Problem details
Pull every line with "Test" from the entries below.

Data provided
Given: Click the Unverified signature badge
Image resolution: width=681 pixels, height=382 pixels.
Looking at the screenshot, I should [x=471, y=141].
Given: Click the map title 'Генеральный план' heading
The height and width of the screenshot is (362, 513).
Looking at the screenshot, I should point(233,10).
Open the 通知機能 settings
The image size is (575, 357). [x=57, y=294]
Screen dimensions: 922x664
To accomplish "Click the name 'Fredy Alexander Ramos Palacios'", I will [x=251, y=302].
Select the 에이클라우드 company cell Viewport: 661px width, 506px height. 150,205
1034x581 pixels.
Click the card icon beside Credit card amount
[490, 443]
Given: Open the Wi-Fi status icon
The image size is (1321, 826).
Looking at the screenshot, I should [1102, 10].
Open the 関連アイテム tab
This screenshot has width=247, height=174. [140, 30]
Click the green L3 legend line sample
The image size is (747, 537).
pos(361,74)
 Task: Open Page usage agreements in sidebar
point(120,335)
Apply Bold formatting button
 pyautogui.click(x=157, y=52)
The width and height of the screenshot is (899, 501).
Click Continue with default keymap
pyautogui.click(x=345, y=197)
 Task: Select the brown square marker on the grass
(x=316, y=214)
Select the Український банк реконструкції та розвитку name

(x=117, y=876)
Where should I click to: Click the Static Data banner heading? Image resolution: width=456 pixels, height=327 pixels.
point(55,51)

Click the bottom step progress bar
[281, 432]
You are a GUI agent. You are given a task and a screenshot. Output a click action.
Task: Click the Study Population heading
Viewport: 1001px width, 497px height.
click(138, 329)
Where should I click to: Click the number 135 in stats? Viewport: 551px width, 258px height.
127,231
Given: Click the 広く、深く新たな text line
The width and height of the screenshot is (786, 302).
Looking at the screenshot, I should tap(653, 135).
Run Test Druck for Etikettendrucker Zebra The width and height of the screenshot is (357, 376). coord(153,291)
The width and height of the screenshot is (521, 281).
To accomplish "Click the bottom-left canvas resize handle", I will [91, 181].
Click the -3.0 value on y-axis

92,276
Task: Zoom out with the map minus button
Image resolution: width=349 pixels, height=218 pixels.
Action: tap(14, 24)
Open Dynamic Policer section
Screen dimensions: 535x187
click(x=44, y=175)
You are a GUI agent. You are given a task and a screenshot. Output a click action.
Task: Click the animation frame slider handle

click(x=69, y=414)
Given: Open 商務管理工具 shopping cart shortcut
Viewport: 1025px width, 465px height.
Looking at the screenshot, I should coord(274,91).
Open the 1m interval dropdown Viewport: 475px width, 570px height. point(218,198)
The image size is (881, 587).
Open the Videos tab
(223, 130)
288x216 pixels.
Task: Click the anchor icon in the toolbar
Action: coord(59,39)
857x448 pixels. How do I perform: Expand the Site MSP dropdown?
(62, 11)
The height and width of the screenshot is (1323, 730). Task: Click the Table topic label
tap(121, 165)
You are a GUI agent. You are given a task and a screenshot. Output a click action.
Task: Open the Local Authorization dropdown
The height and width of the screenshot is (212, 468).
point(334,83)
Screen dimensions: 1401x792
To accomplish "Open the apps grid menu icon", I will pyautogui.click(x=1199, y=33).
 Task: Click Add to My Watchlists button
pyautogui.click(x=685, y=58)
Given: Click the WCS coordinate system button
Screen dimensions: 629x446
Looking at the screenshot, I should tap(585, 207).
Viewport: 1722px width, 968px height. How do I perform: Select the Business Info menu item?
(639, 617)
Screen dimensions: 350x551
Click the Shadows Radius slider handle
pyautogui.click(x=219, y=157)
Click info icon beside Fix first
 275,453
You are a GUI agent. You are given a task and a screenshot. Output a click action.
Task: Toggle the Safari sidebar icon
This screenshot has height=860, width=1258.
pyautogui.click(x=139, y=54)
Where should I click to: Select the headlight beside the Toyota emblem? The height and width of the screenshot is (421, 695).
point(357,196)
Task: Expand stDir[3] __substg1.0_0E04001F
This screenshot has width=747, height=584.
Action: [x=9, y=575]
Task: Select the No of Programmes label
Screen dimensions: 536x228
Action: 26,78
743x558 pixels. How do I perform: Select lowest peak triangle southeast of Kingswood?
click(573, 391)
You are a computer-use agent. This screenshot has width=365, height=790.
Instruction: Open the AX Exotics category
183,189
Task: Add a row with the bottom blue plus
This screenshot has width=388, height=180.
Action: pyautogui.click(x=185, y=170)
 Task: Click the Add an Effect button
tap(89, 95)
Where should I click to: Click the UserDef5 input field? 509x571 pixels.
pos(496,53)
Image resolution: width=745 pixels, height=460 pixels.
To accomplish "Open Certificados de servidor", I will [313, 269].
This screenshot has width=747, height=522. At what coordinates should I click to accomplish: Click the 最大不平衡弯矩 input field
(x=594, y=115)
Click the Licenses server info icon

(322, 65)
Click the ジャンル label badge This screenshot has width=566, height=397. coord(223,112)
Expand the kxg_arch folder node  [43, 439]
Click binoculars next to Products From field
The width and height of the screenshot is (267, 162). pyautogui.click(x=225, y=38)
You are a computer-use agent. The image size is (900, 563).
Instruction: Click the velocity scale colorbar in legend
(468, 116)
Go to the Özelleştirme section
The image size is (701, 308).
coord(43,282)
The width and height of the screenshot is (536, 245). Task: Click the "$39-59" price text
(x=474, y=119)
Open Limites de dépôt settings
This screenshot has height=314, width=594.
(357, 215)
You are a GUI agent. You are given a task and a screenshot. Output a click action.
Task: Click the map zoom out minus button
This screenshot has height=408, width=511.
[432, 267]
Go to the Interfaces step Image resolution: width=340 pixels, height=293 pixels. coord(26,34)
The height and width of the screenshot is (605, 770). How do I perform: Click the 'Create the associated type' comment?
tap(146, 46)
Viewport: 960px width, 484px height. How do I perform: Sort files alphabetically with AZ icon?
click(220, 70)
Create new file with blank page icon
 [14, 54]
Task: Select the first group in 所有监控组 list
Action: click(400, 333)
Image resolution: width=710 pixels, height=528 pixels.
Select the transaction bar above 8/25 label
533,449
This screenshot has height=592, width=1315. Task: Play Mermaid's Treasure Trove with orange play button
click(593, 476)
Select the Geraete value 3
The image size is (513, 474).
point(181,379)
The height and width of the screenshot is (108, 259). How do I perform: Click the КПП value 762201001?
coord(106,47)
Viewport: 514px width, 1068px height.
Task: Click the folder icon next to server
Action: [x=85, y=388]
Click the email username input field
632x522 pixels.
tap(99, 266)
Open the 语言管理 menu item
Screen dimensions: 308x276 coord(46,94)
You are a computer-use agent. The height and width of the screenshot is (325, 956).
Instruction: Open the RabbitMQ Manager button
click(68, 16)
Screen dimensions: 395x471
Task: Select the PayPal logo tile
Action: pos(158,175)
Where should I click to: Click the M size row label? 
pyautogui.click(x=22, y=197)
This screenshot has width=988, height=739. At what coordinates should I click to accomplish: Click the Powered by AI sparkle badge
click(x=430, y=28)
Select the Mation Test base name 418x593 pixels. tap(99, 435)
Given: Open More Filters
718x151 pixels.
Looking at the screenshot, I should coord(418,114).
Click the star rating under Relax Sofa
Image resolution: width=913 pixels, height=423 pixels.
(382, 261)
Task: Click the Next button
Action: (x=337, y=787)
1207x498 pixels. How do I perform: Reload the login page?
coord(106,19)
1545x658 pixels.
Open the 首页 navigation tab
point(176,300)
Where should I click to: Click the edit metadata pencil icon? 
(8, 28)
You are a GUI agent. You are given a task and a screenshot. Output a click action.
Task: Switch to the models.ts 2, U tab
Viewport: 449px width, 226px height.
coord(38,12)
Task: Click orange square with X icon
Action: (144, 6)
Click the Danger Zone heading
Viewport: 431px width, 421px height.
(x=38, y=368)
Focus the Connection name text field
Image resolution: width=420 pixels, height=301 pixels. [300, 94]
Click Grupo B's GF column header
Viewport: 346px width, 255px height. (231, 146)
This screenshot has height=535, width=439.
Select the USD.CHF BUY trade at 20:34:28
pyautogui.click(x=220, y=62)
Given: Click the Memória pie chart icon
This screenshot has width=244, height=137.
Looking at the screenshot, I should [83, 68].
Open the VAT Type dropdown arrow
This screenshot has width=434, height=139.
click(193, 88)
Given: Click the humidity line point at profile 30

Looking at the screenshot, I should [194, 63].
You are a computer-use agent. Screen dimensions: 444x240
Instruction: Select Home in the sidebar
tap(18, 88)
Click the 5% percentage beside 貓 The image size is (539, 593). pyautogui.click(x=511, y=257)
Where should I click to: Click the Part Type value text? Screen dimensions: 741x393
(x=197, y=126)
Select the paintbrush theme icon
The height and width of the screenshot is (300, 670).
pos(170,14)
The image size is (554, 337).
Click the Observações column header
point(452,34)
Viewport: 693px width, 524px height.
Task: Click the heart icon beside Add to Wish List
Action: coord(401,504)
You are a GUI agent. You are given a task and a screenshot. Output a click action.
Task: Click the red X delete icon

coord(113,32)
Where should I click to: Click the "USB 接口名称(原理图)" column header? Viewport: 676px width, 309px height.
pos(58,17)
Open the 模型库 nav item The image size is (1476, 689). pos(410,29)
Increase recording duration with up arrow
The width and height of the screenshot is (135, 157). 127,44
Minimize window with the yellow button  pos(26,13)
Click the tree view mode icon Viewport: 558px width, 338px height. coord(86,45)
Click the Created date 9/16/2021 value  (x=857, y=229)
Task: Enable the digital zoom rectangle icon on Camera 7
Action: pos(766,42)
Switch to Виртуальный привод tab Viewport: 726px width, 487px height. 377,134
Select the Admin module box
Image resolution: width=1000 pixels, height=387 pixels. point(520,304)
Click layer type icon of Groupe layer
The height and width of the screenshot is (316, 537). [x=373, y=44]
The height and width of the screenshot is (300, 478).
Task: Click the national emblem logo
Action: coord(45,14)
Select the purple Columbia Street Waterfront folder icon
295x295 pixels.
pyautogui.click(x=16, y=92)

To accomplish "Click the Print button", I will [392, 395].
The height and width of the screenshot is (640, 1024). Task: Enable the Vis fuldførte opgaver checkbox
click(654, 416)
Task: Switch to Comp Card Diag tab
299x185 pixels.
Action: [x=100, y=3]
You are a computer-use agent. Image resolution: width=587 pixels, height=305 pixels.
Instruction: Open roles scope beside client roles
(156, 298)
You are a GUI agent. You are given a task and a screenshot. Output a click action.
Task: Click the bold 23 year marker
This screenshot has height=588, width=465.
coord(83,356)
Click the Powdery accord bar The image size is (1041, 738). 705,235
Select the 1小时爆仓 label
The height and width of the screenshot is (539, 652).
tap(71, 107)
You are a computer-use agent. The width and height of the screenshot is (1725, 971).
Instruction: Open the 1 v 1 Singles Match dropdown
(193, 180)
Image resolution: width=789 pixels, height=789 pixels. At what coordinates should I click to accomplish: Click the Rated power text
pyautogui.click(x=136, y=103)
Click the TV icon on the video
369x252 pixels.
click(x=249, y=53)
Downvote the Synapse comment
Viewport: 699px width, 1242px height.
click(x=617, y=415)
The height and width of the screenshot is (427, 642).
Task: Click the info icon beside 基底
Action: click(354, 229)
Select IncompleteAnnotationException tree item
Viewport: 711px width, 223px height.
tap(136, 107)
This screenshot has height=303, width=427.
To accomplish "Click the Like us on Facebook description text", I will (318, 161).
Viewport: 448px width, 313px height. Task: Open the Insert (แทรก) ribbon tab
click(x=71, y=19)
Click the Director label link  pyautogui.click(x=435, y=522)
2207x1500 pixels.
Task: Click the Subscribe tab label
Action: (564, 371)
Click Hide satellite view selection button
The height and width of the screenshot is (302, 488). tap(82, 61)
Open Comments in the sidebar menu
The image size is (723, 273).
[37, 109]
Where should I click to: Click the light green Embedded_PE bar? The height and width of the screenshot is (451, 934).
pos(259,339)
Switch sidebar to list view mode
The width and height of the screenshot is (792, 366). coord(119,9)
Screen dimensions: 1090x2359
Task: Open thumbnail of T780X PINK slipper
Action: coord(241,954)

Written solution
Run Test Druck for Etikettendrucker Zebra The width and height of the screenshot is (357, 376). coord(153,291)
Select the Mation Test base name 418x593 pixels. tap(99, 435)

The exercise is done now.